Adapun seminar nasional ini merupakan puncak dari rangkaian acara Tax Series. Agenda ini diselenggarakan secara daring melalui platform Zoom Meeting dan live streaming Youtube Himapajak Official. (kaw)
Cek berita dan artikel yang lain di Google News.
Pastikan anda login dalam platform dan berkomentarlah secara bijaksana dan bertanggung jawab.
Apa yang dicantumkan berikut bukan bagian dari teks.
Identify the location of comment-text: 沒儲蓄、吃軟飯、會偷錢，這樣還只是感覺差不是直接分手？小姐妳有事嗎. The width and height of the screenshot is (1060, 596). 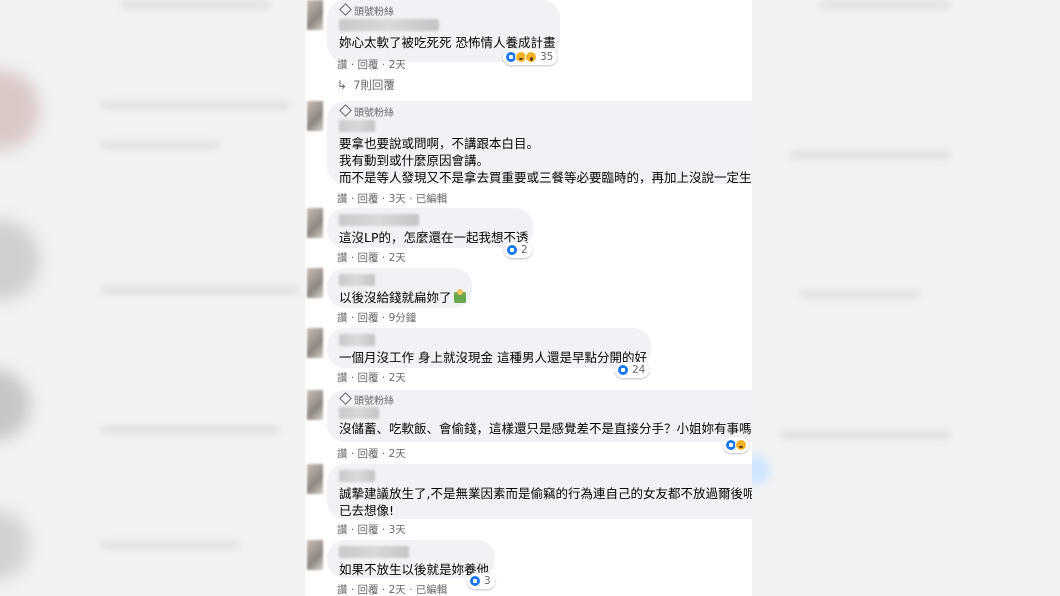
(546, 428).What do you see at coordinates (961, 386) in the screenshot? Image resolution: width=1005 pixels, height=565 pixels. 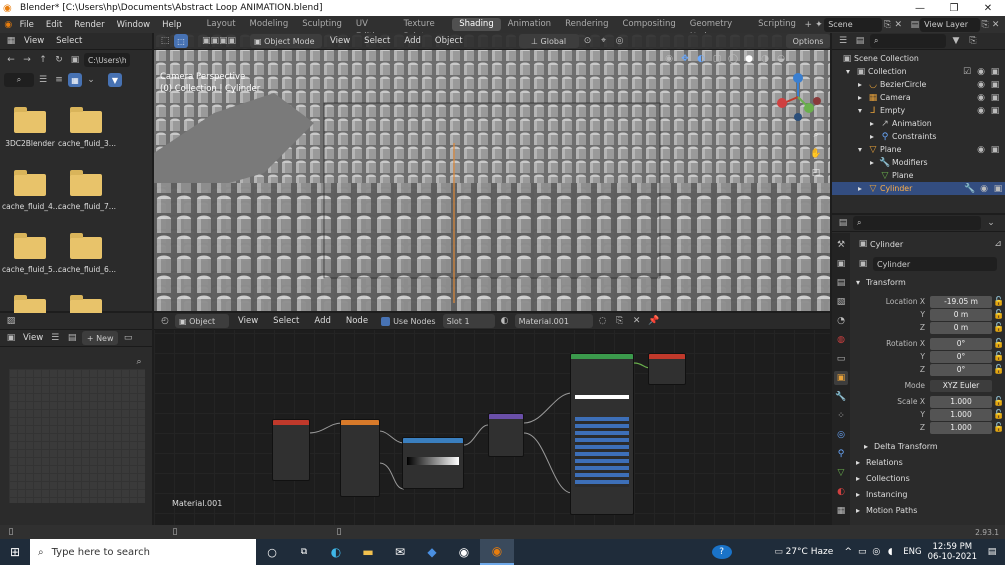 I see `rotation-mode-dropdown: XYZ Euler` at bounding box center [961, 386].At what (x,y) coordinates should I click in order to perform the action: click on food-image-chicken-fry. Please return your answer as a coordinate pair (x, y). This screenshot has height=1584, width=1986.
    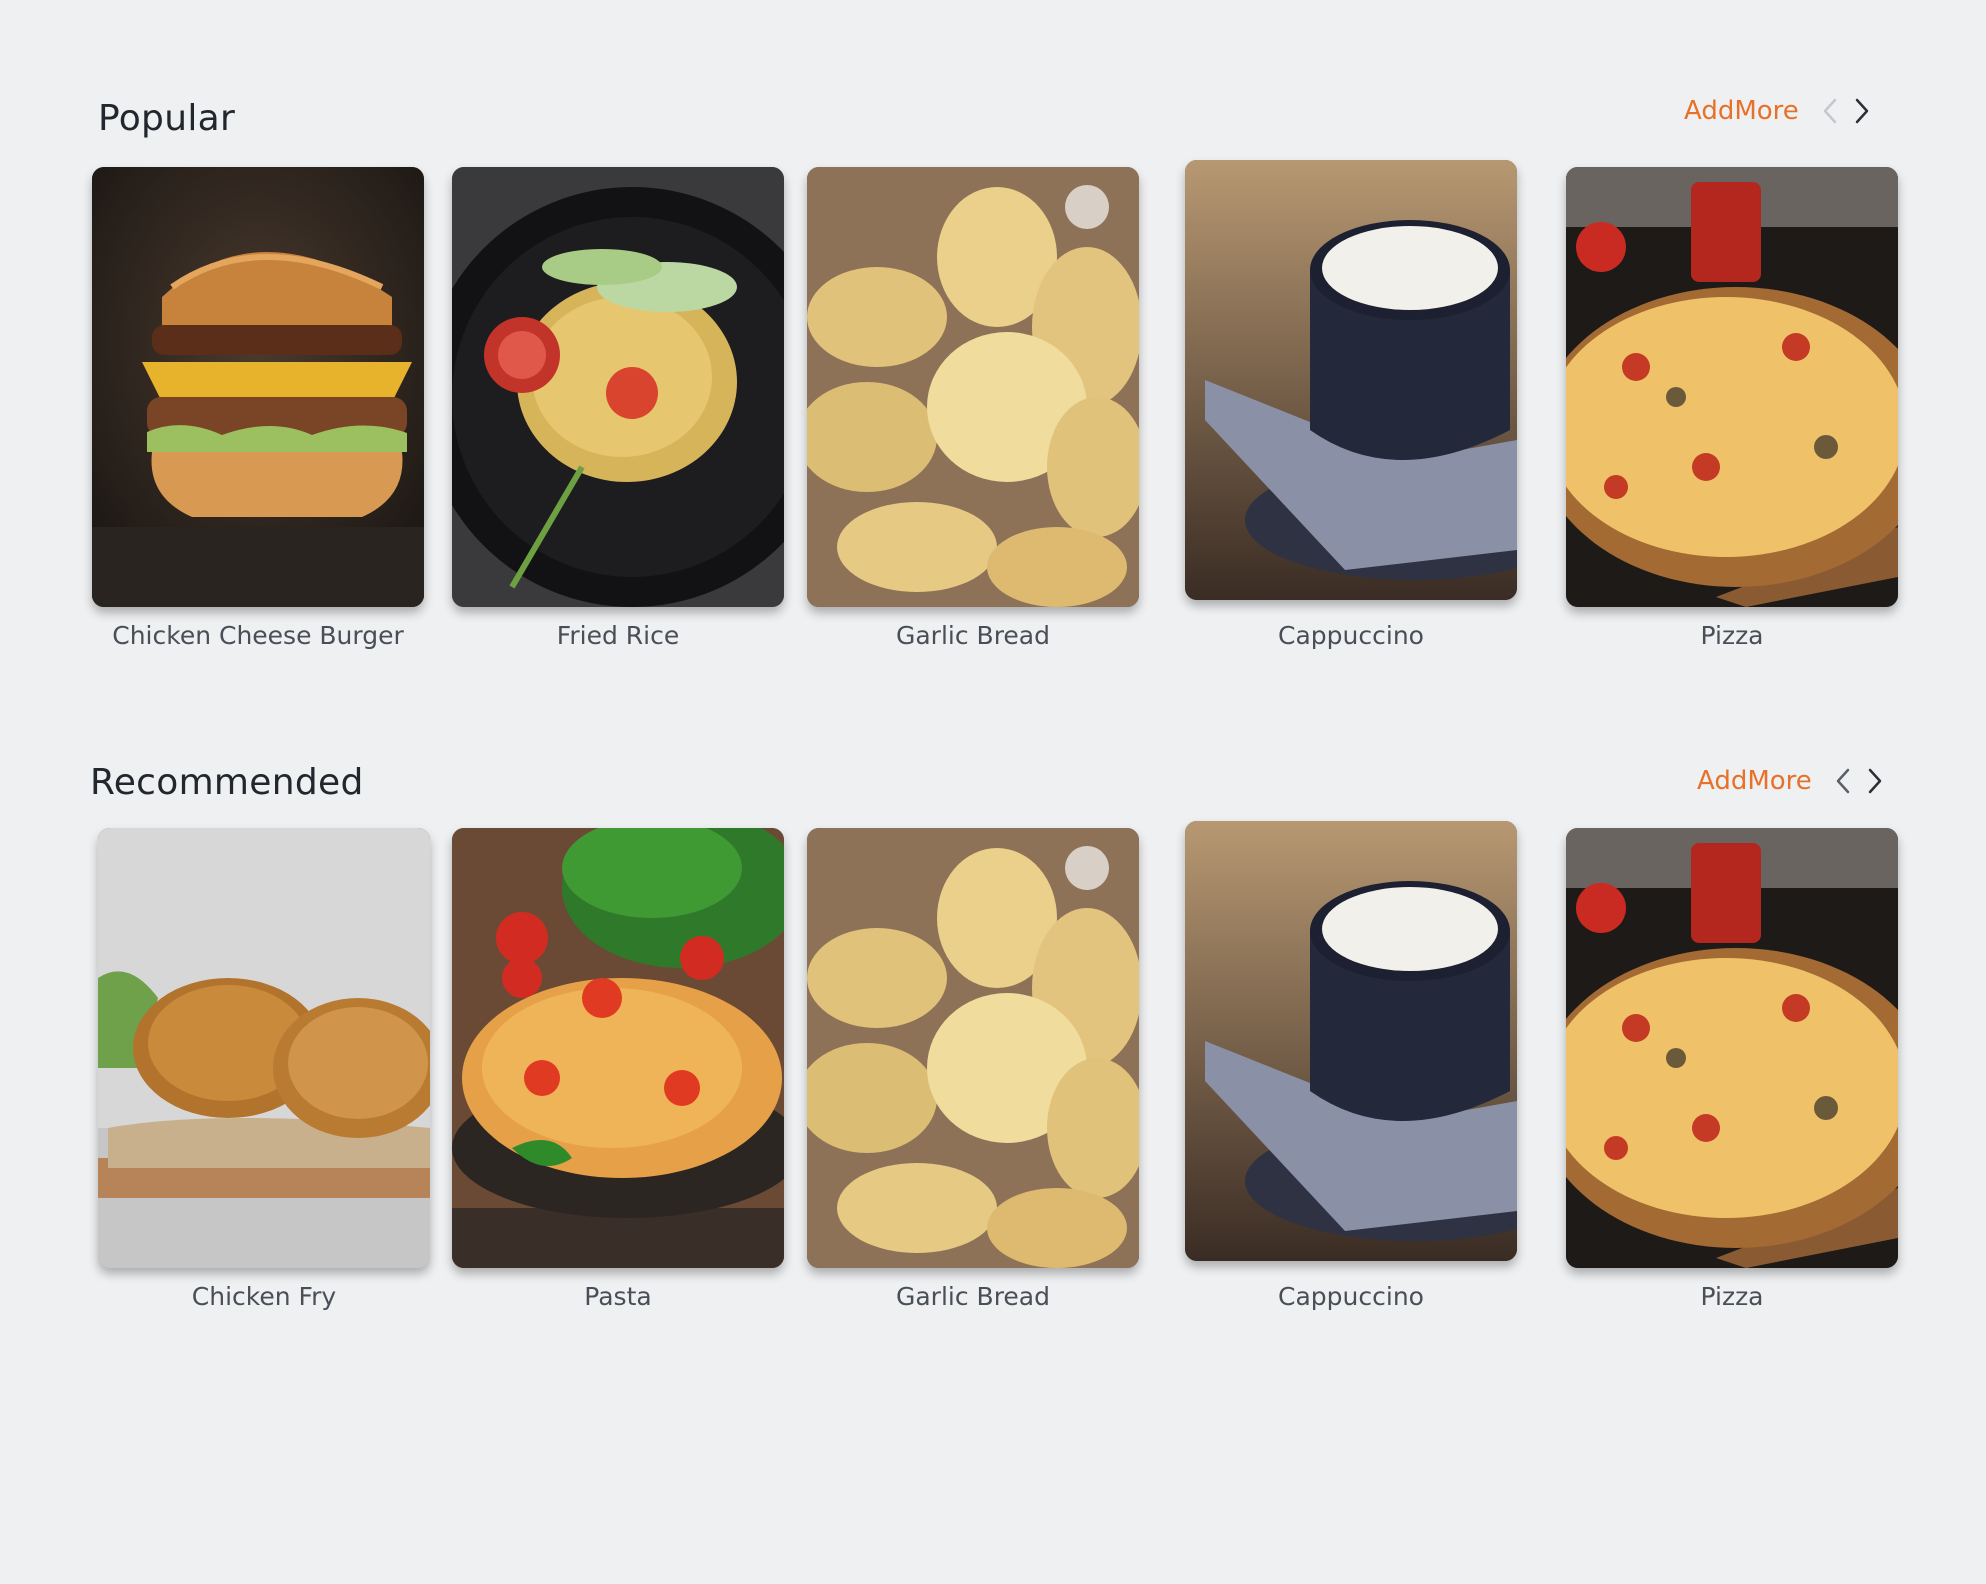
    Looking at the image, I should click on (264, 1048).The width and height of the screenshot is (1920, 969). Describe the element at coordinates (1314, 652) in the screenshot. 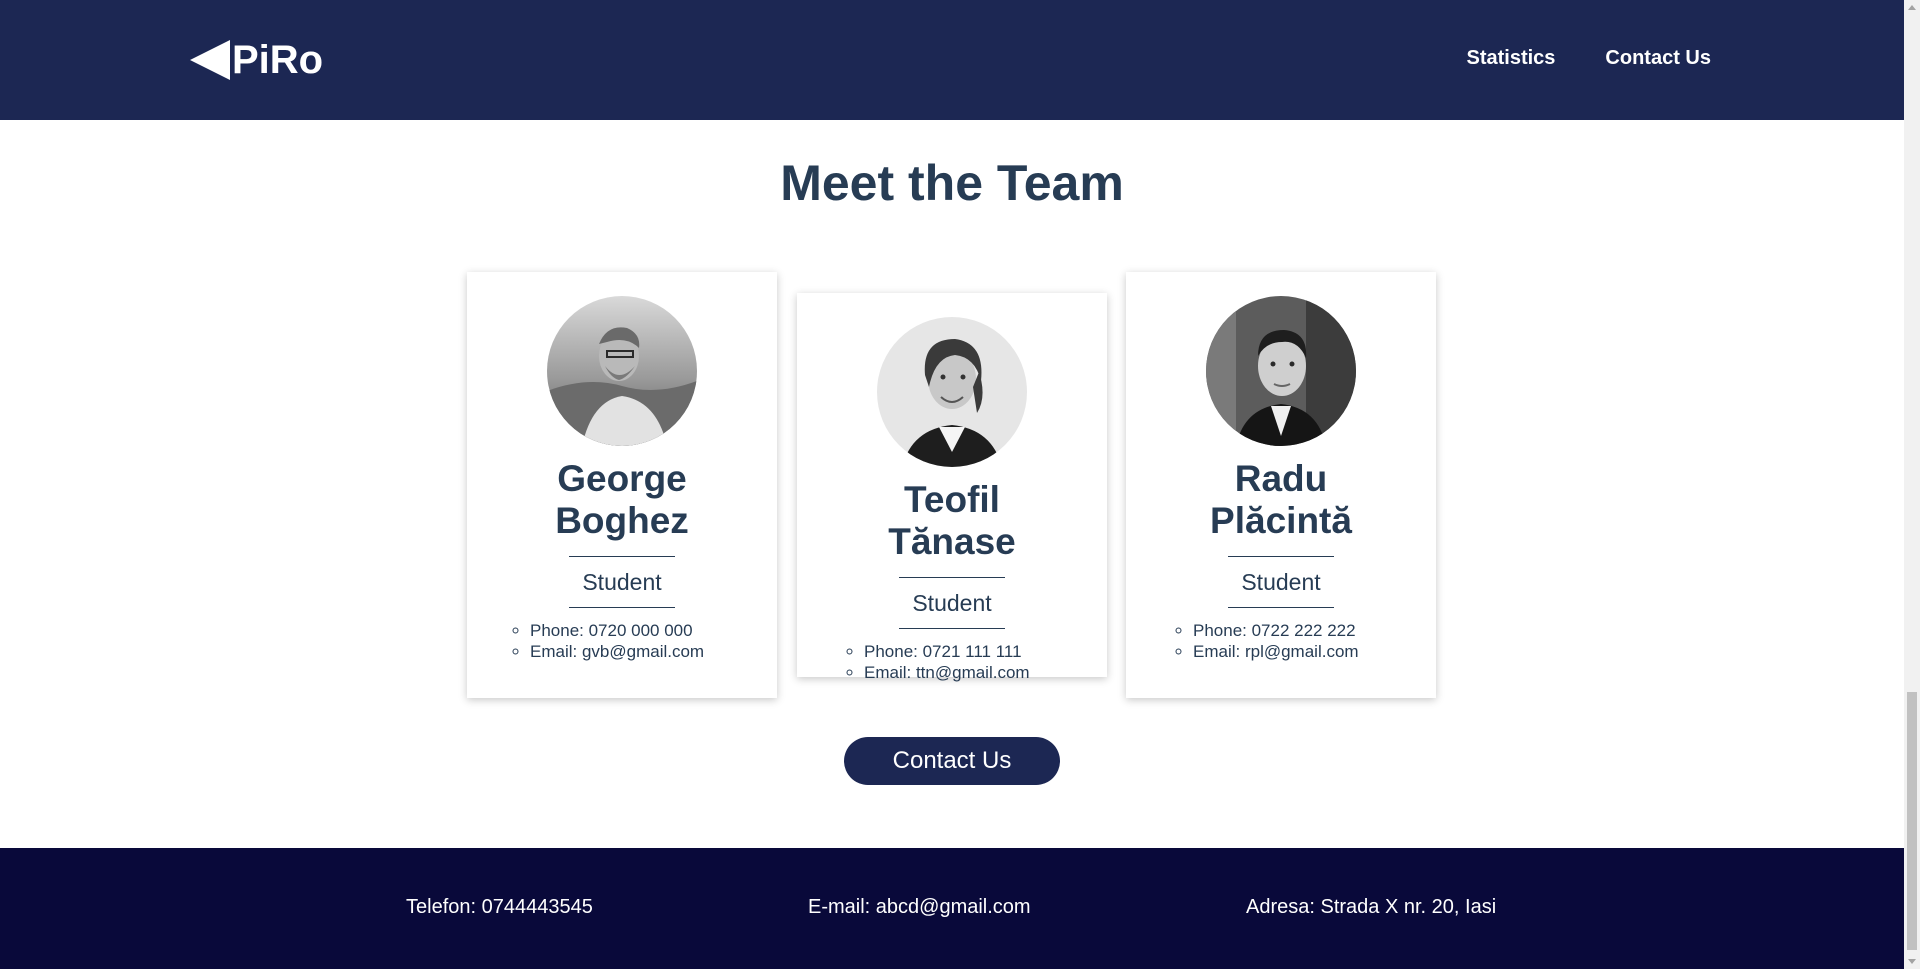

I see `member-email: Email: rpl@gmail.com` at that location. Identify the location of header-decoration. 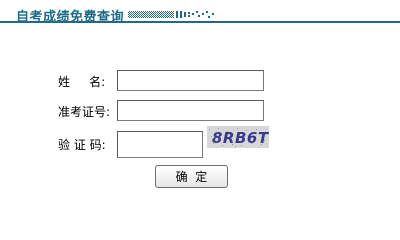
(171, 14).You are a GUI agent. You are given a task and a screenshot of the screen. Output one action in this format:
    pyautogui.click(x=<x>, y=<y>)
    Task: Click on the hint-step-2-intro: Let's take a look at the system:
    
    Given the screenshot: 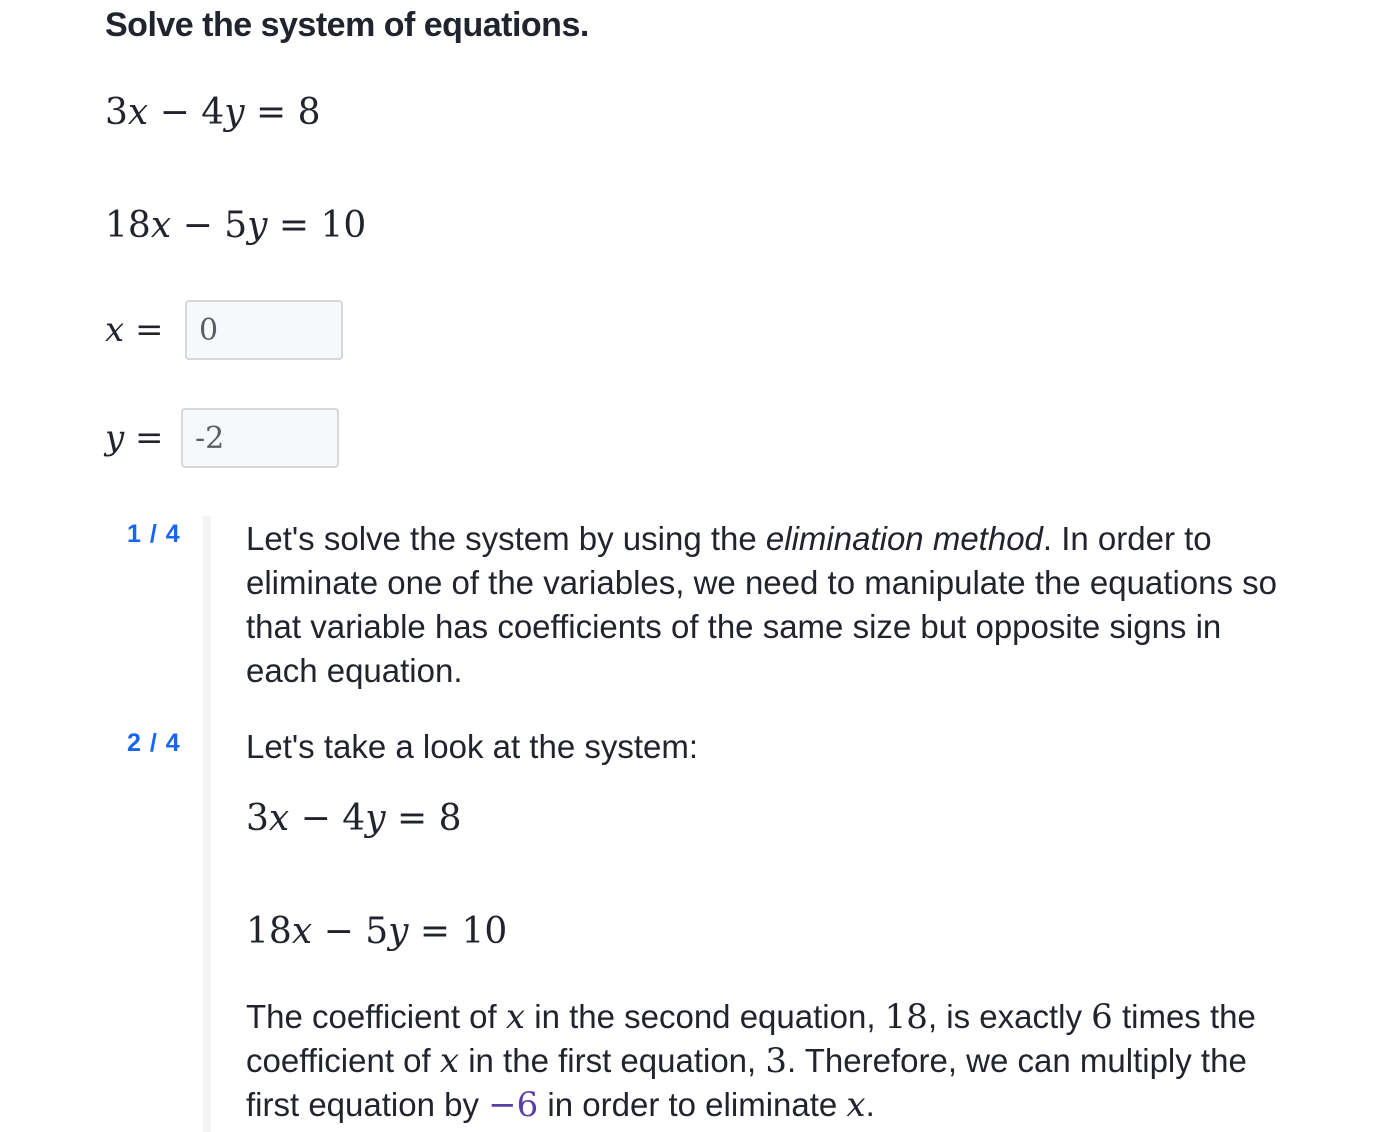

Komentar sepenuhnya menjadi tanggung jawab komentator seperti diatur dalam UU ITE.
Apakah hasil adsense juga harus dilaporkan ke pajak ? karena saya memiliki situs <a href="https://vexagame.com">vexagame.com</a> yang sumber pendapatannya dari adsense
Benar sekali bahwa tugas pertama pemerintah adalah menanggulangi masalah kesehatan dan mitigasi risiko di sektor kesehatan terkait Covid-19. Kebijakan insentif fiskal tidak akan pernah bisa optimal selama sumber masalah utamanya yaitu virus Covid-19 tidak ditangani dengan baik.